** Try it **
A complete response lists each line of the data below that includes the word "label".

** Materials provided **

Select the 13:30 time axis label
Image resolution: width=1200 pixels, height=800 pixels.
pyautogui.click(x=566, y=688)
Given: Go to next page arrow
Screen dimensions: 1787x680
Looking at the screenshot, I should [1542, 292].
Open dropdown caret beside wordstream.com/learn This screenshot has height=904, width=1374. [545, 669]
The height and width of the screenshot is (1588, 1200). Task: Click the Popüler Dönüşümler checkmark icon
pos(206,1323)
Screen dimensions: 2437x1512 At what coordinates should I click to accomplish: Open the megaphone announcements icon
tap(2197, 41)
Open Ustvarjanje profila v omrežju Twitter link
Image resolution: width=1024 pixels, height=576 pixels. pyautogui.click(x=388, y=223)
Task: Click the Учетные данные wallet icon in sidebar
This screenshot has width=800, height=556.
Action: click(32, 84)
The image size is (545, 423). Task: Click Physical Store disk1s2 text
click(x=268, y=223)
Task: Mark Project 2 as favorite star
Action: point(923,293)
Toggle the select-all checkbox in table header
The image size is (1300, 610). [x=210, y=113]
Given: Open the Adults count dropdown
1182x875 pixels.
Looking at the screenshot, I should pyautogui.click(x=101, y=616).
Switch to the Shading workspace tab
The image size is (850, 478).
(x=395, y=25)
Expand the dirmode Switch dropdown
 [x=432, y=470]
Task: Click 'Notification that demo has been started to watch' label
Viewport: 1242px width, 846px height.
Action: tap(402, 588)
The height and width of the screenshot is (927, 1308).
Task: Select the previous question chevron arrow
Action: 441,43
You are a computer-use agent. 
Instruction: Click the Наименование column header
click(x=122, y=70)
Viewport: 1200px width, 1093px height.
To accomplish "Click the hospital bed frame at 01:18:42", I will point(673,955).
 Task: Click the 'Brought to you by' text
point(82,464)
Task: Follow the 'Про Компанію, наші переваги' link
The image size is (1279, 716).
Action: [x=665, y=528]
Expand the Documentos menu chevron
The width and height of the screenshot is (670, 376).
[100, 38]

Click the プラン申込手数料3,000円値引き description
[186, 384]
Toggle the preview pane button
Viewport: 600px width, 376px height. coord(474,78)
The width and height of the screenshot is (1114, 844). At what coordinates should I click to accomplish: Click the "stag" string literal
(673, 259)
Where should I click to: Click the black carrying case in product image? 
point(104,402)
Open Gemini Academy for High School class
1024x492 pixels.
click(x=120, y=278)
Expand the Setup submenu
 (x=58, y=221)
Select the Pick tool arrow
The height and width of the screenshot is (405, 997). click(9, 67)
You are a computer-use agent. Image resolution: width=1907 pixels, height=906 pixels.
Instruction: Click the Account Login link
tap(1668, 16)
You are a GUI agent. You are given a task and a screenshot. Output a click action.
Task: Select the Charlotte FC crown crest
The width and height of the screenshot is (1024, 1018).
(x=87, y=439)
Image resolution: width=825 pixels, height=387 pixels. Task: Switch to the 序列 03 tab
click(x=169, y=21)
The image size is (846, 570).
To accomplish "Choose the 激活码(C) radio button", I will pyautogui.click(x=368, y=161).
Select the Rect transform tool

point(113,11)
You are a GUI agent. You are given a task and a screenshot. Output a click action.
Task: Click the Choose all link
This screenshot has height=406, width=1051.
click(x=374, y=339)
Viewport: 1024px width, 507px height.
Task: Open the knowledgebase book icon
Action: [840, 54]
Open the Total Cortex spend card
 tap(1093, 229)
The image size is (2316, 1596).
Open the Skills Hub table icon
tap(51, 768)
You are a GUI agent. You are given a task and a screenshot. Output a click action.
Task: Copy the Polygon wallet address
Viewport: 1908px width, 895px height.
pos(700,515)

** Solution for this problem **
Select the 13:30 time axis label
Task: Click 'Notification that demo has been started to watch' label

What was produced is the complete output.